The Cheshire home of Manchester United executive vice-chairman Ed Woodward has been attacked by a group chanting that he was "going to die".
A video posted on social media showed an individual throwing a red flare over a large gate, while others sang songs aimed at the 48-year-old.
Woodward, who is married with two young children, was not present at the time.
Manchester United said anyone committing a criminal offence or trespassing will be banned for life.
A club statement added: "Fans expressing opinion is one thing, criminal damage and intent to endanger life is another. There is simply no excuse for this.
"We know that the football world will unite behind us as we work with police to identify the perpetrators of this unwarranted attack."
Cheshire police confirmed they received a call about "an incident of criminal damage" on Tuesday evening involving "a large group".
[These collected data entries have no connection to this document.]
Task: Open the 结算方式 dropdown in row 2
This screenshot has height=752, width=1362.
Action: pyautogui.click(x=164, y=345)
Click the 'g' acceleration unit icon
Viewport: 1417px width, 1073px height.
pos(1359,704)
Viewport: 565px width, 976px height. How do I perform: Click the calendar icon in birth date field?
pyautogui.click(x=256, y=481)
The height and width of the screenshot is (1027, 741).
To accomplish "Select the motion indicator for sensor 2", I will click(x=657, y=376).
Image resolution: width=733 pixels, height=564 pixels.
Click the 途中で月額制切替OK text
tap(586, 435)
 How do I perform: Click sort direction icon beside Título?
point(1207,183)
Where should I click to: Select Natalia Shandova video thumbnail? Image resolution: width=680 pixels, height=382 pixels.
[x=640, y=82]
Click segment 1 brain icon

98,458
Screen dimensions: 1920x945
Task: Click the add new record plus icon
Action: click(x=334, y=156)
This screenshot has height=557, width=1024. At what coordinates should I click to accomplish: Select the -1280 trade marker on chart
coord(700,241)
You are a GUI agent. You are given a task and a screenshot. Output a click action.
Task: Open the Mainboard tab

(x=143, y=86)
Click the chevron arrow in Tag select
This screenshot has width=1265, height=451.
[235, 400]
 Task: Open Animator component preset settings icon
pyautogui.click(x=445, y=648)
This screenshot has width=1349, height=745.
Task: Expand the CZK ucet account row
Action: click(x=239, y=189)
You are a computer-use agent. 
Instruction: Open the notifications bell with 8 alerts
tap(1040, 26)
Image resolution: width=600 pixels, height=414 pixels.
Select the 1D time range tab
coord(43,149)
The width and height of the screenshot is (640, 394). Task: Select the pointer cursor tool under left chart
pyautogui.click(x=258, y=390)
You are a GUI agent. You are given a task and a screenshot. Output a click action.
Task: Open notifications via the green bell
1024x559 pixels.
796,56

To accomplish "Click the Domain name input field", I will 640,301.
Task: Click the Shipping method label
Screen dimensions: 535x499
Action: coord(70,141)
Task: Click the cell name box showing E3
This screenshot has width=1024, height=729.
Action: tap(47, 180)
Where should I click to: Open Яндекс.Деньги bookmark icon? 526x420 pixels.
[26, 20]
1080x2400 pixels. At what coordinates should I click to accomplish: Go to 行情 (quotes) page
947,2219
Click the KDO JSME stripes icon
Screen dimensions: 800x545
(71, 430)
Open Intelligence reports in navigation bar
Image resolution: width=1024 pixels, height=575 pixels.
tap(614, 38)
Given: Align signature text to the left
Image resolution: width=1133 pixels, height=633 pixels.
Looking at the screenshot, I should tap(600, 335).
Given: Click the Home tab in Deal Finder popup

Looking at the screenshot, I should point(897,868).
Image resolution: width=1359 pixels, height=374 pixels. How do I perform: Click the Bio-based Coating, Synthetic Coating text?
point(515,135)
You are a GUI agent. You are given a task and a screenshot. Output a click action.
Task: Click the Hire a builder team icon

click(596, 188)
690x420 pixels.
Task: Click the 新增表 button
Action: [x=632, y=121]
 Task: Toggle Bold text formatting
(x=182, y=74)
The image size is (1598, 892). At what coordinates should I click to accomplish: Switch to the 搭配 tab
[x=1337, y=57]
A statement continued: "Thankfully no-one was harmed, and officers will liaise with security officials over the coming days to establish the full circumstances surrounding this incident and identify those involved."
Woodward has been the subject of growing supporter discontent at United in recent weeks.
Manchester United sit fifth in the Premier League - 33 points behind leaders Liverpool - and Woodward has been the target of blame by many fans.
At the recent home game against Burnley and Sunday's FA Cup victory over Tranmere, supporters have sung the same song about Woodward and made repeated calls for the club's owners, the Glazer family, to leave the club.
The incident is reminiscent of another attack, in 2004, on the car of then club director Maurice Watkins, whose shares ended up being bought by Malcolm Glazer as his bid for the club gathered pace.
Woodward advised Malcolm Glazer and the Glazer family during its successful takeover of the club in 2005 before being recruited as a senior member of staff.
United play local rivals Manchester City in the Carabao Cup semi-final second leg on Wednesday and trail 3-1 on aggregate.
Woodward attack 'a disgrace'
United fan Flex, from The United Stand YouTube channel said those responsible should be "ashamed" of themselves.
"Physically going to somebody's house when children could be present, when his family could be present is a disgrace. Your home is supposed to be your safe place," he told BBC Radio 5 Live.
"There is no 'but' here - this is over and above a level of demonstration and protest that we see at games. Voice - and I stress voice - your discontent at the owners but this is ridiculous.
"What are the players thinking, 'if I continue in this bad form, or I have a bad game is this going to happen to me?'
"A few silly individuals have brought shame to the fan base."